The authors used a Markov model that allowed obesity and the absolute risk of obesity-related disease to vary by age. The nine obesity-related diseases were: stroke, ischaemic heart disease, hypertensive heart disease, diabetes mellitus, osteoarthritis, post-menopausal breast cancer, colon cancer, endometrial cancer, and kidney cancer. The time horizon was lifetime. The authors stated that they adopted a health sector perspective.
The effectiveness of the interventions was measured by short-term weight loss, which lowered a patient's risk of disease. The estimates at one year were from a recently published meta-analysis. The change in disease risk was calculated using the Potential Impact Fraction, with relative risks from the World Health Organization (WHO) and a study on body mass index and the risk of developing diabetes. The effectiveness of usual care was based on the expected obesity-related disease trends in Australia. The drug effectiveness included the proportion of patients who did not take their medication. Weight regain data were from the Sibutramine Trial of Obesity Reduction and Maintenance (STORM) trial for sibutramine and were assumed to be the same for orlistat. It was assumed that none of the weight loss was permanent.
Monetary benefit and utility valuations:
Health-related quality of life utilities were calculated, for the nine disease states, using disability-adjusted life-year (DALY) weights from an Australian study.
Measure of benefit:
The DALYs averted were the summary measure of benefit and they were discounted at 3% annually.

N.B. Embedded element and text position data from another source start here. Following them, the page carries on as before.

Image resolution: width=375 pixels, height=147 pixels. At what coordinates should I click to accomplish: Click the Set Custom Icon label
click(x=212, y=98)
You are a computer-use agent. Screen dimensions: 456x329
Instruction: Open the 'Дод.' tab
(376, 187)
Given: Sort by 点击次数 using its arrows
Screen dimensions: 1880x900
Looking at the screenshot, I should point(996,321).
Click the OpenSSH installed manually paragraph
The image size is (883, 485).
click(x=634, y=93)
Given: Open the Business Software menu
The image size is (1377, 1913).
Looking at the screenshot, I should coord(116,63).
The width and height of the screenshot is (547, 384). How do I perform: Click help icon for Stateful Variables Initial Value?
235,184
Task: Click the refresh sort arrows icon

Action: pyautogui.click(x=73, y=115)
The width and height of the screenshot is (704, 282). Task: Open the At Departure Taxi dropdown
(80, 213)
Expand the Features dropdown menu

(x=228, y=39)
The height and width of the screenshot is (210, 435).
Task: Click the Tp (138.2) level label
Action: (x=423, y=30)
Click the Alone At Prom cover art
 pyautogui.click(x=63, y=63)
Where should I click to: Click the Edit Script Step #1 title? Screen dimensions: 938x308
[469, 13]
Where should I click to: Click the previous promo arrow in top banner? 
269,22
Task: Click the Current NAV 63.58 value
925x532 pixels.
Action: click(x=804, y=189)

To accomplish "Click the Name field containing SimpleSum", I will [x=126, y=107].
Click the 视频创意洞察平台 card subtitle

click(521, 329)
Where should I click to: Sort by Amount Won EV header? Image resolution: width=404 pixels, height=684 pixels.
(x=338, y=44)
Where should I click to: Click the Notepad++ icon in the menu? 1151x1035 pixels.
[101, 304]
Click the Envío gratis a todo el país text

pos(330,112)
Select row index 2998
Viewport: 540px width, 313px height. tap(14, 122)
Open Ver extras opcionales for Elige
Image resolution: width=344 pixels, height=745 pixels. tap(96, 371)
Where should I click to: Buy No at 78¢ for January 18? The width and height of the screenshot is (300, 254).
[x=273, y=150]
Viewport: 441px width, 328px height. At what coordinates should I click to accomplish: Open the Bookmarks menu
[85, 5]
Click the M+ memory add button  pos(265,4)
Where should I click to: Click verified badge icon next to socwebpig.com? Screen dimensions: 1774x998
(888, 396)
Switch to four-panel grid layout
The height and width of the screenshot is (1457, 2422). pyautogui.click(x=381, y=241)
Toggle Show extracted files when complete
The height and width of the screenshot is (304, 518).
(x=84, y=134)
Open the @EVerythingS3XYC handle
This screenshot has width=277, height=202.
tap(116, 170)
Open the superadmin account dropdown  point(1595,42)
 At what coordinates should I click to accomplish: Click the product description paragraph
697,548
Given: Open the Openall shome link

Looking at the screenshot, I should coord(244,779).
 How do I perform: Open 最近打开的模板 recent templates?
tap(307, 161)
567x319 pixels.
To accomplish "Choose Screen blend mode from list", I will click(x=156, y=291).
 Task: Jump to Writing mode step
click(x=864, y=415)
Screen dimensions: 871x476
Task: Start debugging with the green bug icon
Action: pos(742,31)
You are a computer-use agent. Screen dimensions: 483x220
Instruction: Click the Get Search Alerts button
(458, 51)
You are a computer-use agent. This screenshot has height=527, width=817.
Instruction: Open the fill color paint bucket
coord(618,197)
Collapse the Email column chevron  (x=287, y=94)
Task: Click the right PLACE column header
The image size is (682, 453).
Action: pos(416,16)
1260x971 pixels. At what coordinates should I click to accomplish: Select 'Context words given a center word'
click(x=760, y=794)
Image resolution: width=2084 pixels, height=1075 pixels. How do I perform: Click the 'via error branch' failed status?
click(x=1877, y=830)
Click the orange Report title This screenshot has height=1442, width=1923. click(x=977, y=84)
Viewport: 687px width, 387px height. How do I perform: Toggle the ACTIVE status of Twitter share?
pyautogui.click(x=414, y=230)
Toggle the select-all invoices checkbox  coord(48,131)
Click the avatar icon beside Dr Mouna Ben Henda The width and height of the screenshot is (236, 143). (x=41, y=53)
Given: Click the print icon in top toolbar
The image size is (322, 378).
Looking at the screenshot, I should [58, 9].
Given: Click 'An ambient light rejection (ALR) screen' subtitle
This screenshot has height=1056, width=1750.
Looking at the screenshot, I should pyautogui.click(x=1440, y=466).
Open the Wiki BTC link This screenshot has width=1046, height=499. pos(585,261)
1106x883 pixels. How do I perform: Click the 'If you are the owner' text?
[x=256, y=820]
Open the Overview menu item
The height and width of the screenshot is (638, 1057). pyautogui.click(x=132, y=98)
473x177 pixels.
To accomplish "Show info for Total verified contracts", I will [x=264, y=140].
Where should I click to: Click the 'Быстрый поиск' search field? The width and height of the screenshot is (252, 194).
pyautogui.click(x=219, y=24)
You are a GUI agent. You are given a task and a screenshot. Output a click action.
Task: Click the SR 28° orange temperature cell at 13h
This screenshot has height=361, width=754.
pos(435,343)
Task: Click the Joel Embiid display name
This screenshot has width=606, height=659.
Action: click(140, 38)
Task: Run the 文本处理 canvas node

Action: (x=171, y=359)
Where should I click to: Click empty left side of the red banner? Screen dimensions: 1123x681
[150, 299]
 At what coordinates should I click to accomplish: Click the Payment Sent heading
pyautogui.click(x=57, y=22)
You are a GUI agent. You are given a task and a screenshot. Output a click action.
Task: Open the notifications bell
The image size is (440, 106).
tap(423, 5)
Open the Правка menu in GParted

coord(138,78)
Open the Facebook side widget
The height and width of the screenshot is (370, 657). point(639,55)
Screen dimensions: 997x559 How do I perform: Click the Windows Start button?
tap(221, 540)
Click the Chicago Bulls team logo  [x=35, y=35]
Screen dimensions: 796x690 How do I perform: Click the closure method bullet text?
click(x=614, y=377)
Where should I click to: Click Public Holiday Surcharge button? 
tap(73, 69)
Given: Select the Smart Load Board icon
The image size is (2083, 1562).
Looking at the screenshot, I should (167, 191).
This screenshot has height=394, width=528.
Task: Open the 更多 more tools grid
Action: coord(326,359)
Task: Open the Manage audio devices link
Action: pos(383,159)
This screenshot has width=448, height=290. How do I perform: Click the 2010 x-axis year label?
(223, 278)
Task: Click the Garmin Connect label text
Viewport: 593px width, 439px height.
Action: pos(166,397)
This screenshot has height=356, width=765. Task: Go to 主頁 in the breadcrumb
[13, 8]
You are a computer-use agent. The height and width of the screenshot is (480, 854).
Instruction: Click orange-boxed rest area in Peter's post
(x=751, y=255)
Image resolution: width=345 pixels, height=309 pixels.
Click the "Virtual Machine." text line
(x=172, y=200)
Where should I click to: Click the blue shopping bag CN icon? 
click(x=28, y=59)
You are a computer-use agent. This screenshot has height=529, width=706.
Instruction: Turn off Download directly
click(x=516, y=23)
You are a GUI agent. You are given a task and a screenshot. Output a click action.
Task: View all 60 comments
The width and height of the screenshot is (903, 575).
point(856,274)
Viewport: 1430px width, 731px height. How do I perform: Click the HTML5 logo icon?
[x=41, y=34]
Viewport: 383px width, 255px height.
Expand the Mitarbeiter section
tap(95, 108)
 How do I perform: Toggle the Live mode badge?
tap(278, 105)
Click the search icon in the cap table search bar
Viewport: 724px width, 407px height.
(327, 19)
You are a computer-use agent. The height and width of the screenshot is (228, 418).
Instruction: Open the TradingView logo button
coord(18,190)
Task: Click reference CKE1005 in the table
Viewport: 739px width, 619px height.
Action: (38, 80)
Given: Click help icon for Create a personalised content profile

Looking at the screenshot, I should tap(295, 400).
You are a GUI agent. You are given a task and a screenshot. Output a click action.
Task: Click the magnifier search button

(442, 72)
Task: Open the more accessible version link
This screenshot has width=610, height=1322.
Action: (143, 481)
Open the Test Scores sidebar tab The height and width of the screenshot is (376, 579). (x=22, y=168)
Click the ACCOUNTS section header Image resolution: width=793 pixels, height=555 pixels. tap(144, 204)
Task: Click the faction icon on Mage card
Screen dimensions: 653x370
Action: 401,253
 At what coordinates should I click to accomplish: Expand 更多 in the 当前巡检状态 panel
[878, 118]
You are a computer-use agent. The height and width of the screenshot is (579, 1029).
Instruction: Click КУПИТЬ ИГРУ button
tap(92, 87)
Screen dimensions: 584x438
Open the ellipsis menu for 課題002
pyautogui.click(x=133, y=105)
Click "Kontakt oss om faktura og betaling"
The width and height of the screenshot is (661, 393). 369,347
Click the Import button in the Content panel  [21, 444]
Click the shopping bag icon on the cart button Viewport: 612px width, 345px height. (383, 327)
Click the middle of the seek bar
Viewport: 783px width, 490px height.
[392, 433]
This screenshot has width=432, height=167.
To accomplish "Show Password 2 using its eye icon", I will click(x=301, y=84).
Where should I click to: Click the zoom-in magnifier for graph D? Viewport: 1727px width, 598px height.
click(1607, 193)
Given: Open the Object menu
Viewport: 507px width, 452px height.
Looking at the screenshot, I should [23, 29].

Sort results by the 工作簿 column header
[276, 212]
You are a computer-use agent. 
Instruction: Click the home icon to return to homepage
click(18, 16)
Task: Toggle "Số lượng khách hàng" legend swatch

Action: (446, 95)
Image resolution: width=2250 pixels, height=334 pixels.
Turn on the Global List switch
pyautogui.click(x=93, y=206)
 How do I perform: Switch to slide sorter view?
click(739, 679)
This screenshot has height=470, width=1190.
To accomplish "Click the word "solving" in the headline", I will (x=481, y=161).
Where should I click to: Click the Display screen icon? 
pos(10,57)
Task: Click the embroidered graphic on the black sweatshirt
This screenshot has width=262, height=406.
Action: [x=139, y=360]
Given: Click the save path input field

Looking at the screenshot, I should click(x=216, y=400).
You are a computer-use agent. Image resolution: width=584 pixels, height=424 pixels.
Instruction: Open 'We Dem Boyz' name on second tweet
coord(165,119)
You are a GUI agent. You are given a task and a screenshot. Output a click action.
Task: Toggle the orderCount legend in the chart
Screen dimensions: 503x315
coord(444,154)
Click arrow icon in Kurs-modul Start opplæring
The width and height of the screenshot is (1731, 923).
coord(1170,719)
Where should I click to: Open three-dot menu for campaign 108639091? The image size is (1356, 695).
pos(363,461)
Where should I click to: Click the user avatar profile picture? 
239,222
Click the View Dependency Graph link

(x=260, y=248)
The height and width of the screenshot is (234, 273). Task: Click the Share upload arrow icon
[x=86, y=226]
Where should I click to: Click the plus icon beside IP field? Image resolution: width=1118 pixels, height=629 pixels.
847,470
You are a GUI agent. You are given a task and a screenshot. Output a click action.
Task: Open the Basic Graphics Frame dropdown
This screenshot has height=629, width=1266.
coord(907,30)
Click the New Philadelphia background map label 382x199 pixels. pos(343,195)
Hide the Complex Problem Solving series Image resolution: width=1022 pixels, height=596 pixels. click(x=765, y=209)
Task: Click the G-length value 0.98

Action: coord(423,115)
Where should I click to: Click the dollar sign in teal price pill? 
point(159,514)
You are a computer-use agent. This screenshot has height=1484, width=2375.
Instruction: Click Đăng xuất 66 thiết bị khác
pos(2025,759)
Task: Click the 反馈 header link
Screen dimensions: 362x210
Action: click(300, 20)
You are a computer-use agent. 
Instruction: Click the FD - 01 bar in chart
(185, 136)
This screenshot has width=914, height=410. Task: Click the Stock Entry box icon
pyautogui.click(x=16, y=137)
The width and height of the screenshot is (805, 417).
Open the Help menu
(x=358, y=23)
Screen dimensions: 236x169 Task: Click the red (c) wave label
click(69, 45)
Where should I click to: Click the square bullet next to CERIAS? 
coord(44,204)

The cost data for the nine diseases were from Australian government sources. The cost categories included the costs of medication, general practitioner visits, average annual health care, and patient time and travel. Patient time was valued at 25% of the average wage in Australia, and the results were presented both with and without travel and time costs. All costs were reported in 2003 Australian dollars (AUD), with adjustments made using Australian government indices. They were discounted at 3% annually.
Analysis of uncertainty:
One-way sensitivity analysis was conducted by adjusting the weight regain assumptions, including halving the rate of weight regain; halving the linear weight gain over three years, following the cessation of therapy; assuming 23% of weight gain was permanent; and adding a utility gain of 0.017 per unit reduction in body mass index, in a year. Uncertainty was quantified by calculating 95% confidence intervals around the model outputs, using Monte Carlo simulation.